### PROVIDED DATA ###
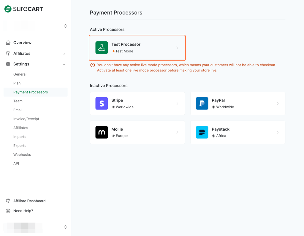
Task: Open the Test Processor settings
Action: pyautogui.click(x=137, y=48)
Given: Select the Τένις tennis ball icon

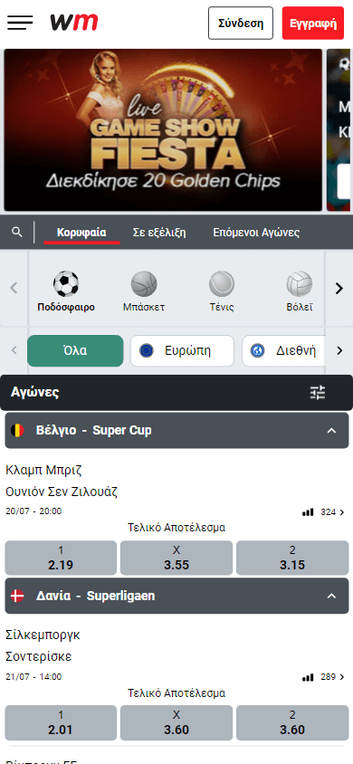Looking at the screenshot, I should tap(222, 284).
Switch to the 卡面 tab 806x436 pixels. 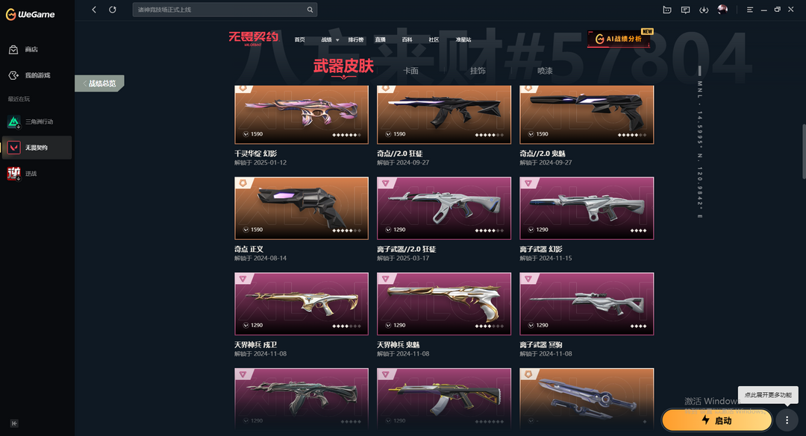(x=410, y=71)
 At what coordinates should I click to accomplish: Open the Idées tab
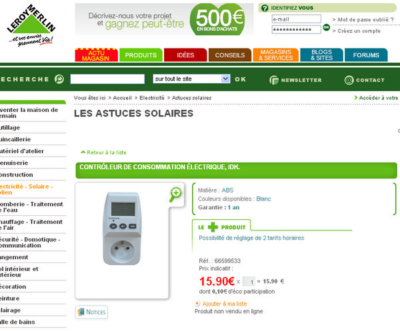185,55
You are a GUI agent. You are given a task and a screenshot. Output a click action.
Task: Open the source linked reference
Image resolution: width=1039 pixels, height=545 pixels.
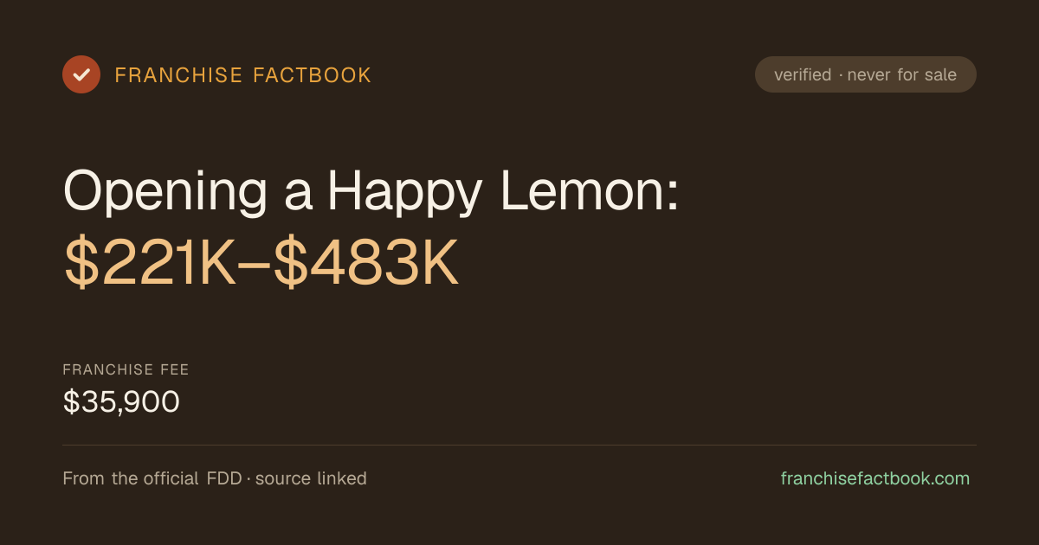[x=311, y=478]

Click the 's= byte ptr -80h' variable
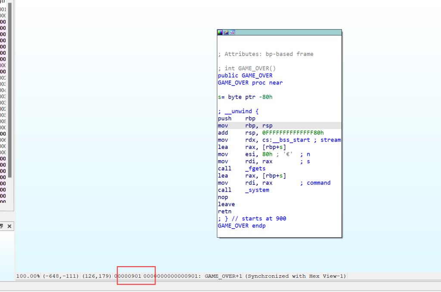tap(245, 97)
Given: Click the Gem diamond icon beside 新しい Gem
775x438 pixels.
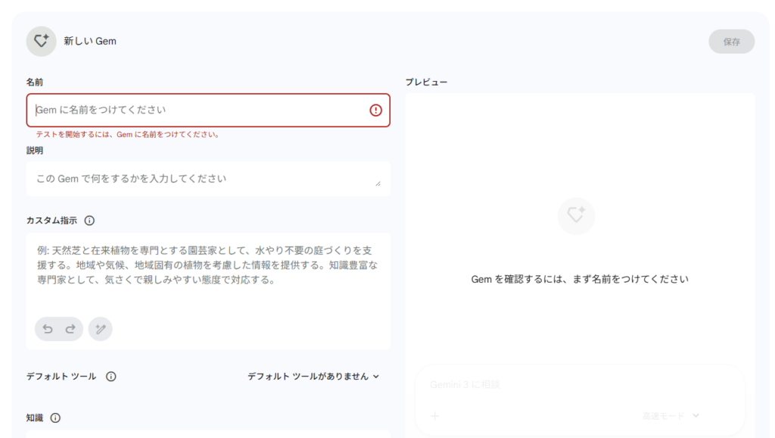Looking at the screenshot, I should [42, 41].
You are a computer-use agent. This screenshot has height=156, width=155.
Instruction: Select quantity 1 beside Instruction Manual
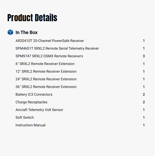tap(144, 125)
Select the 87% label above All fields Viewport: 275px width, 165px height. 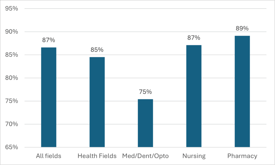[49, 40]
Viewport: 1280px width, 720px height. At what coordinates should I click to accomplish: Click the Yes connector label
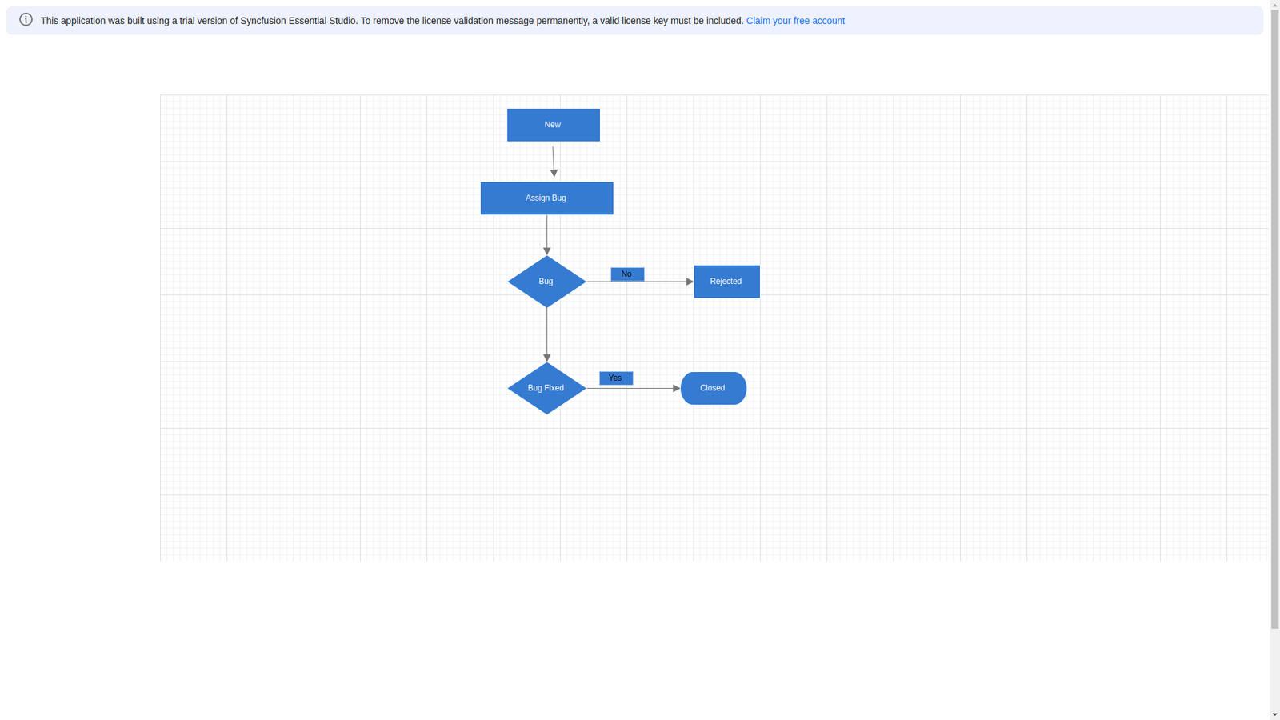616,378
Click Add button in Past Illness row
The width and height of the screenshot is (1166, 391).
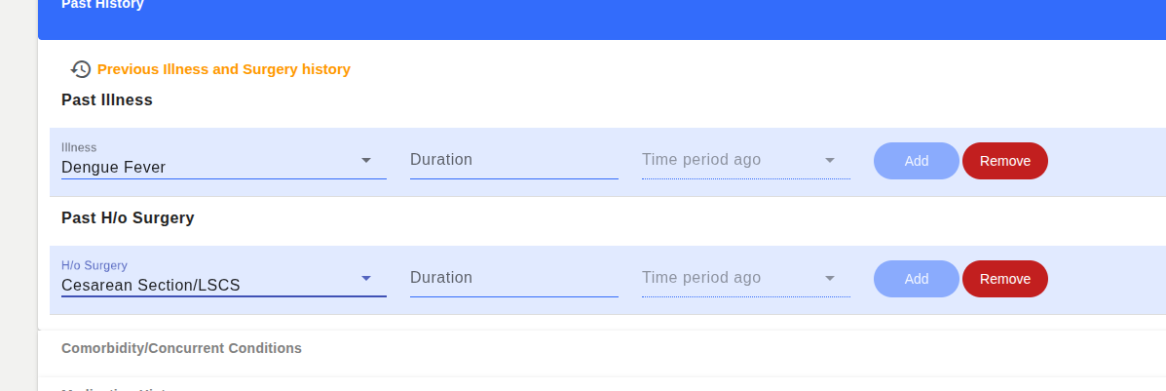click(x=916, y=161)
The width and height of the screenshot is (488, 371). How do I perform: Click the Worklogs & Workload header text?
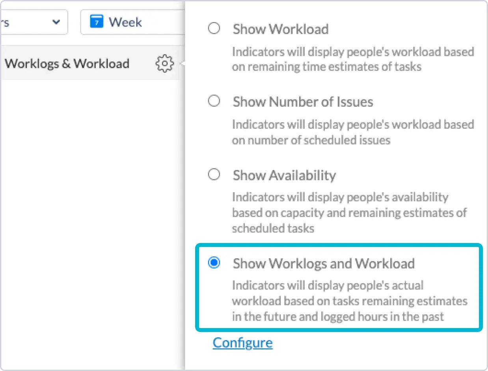67,63
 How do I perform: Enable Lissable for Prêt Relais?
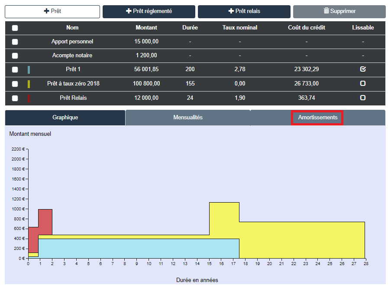[x=363, y=98]
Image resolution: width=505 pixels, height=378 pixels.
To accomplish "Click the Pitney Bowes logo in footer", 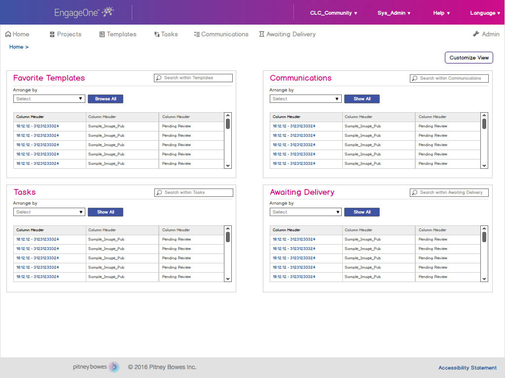I will pos(96,367).
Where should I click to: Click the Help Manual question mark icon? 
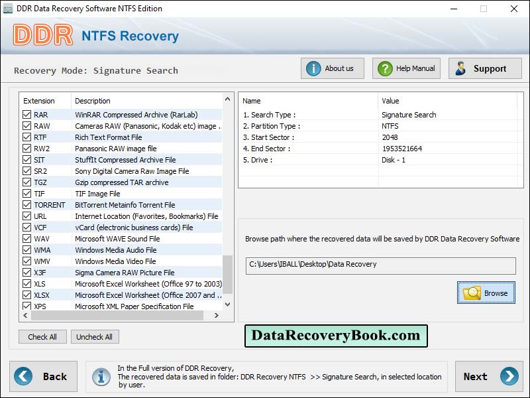385,68
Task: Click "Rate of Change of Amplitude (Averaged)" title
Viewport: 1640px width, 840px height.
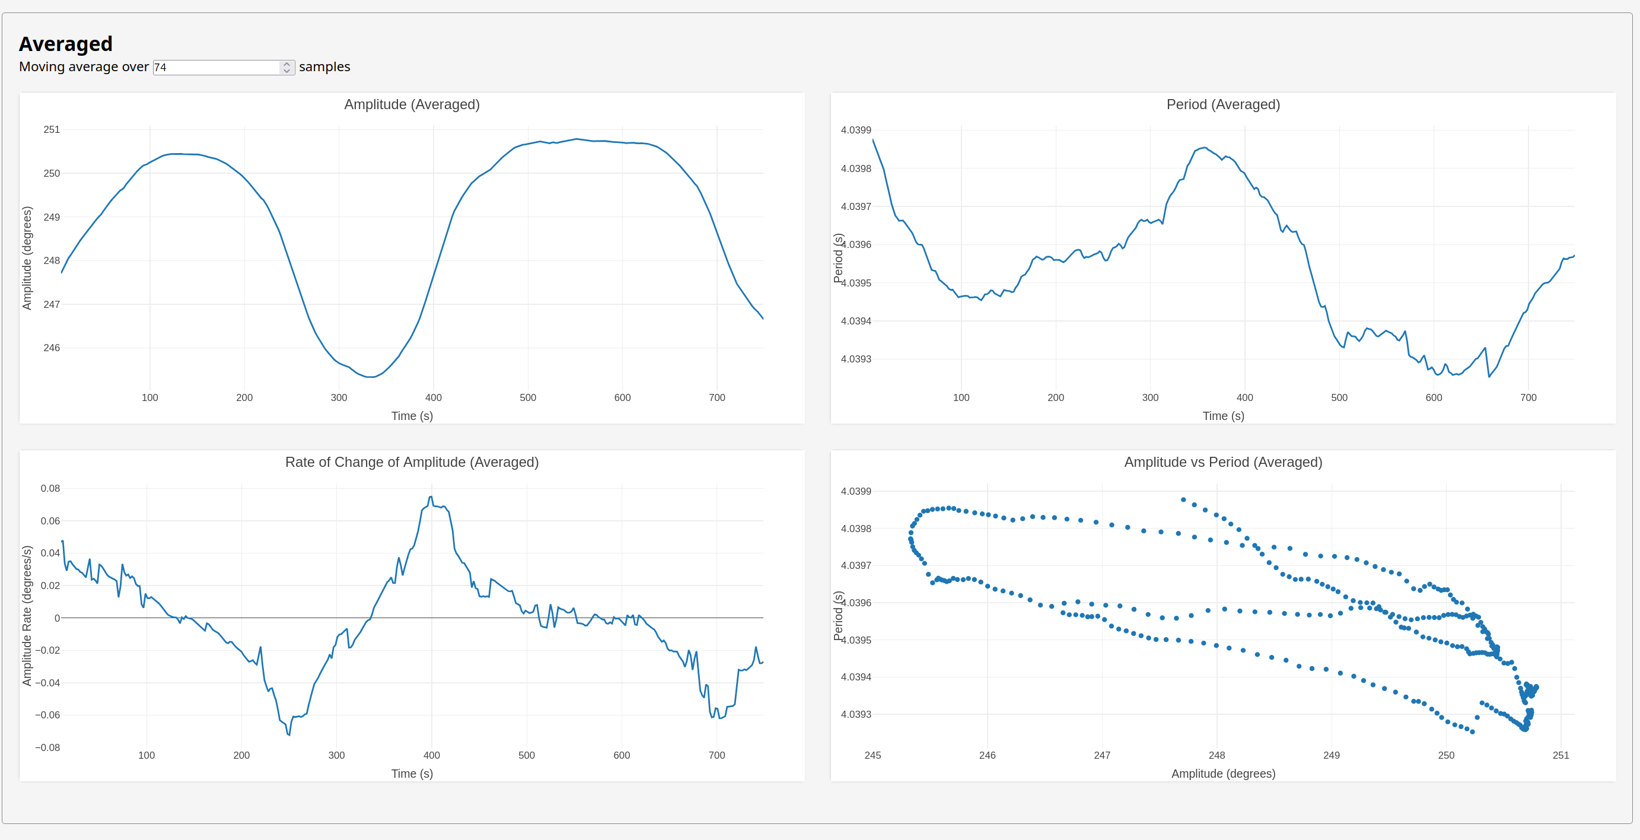Action: coord(412,462)
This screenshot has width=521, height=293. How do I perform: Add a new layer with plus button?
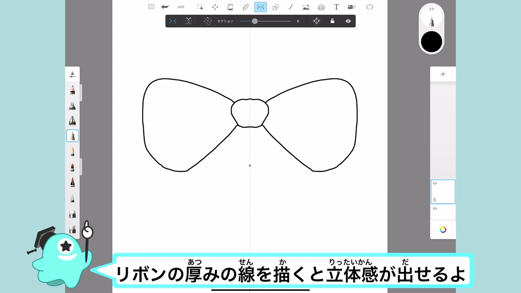(443, 74)
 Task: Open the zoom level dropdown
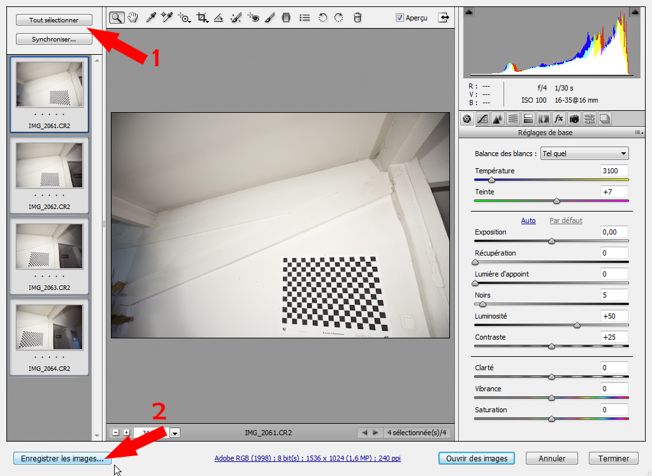pos(175,433)
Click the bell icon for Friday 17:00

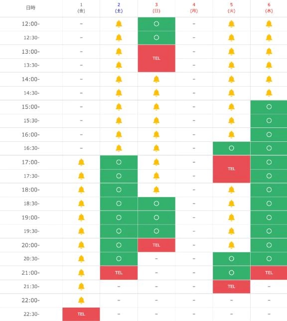pos(81,162)
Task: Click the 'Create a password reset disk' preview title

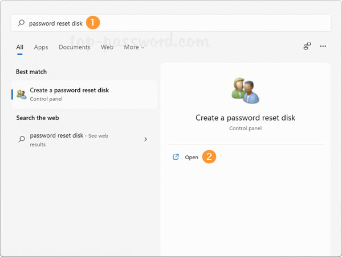Action: point(245,118)
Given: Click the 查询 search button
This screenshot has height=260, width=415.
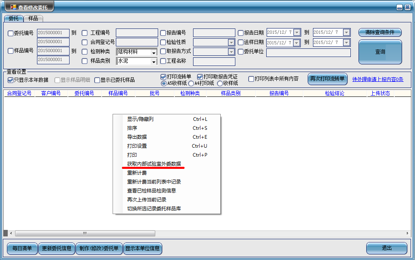Looking at the screenshot, I should coord(380,52).
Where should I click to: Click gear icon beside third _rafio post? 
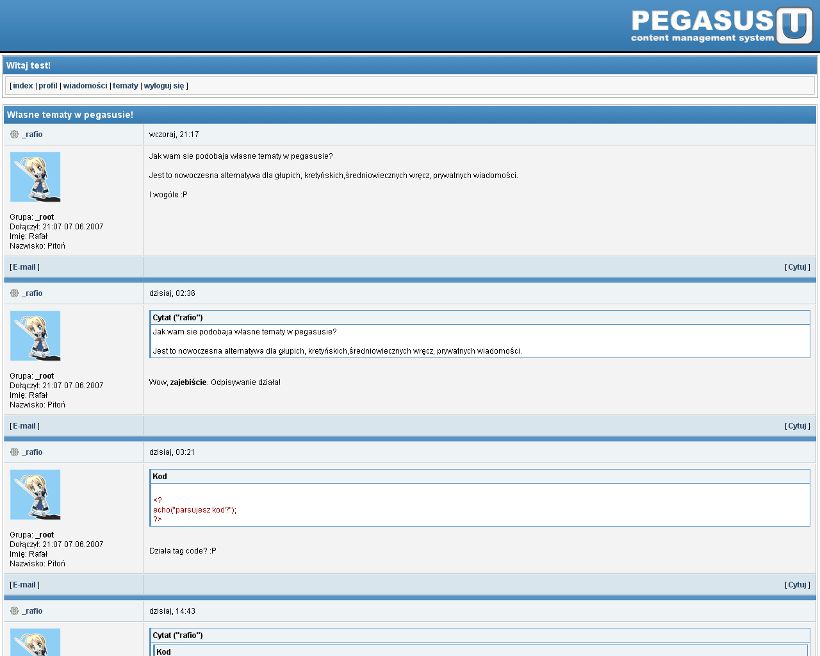[14, 452]
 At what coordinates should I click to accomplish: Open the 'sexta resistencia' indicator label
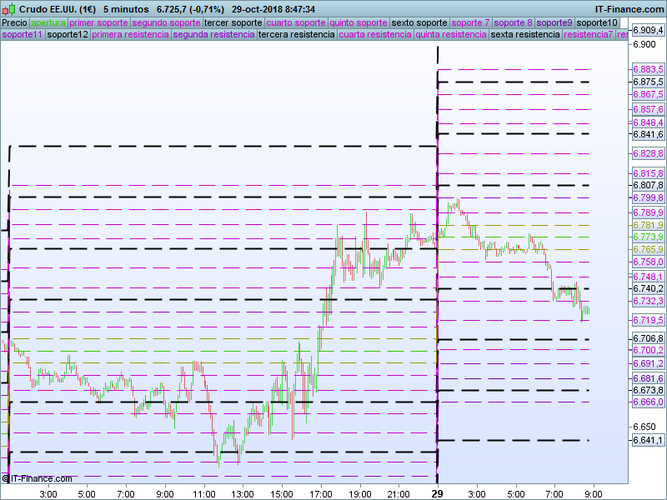525,35
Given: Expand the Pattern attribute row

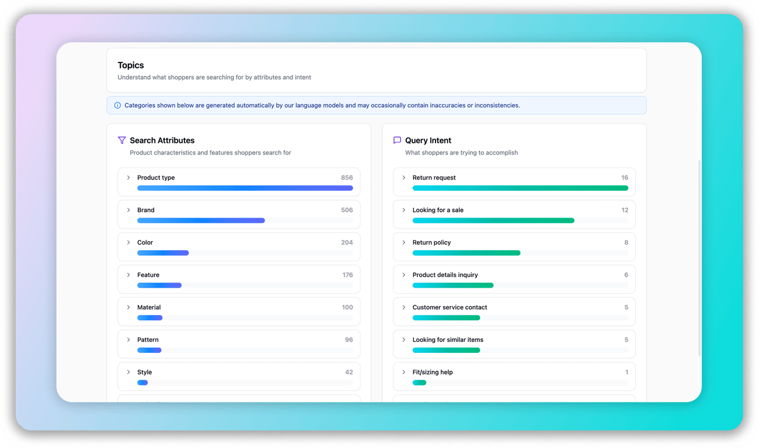Looking at the screenshot, I should (x=128, y=340).
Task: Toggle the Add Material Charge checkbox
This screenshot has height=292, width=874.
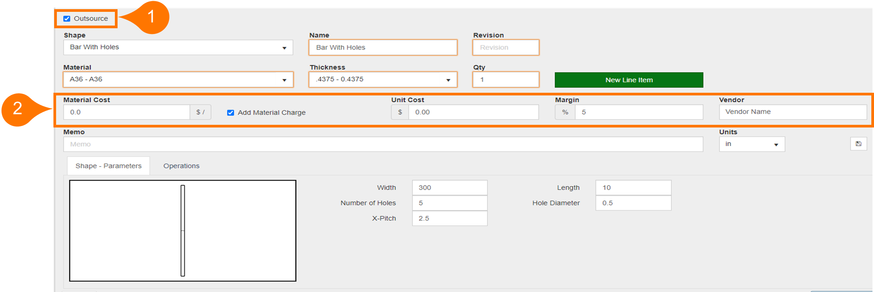Action: (231, 113)
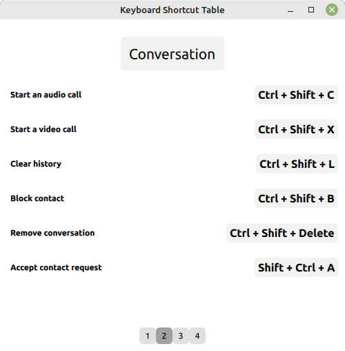This screenshot has width=345, height=351.
Task: Select page 2 in the pagination
Action: (164, 336)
###
PROBLEM TO SOLVE: Read the listing line by line, and copy each line in which the word "agent" is found.

ANSWER BOX:
You are a GUI agent. You are given a task and a screenshot. Output a click action.
You are a computer-use agent. This screenshot has height=156, width=155.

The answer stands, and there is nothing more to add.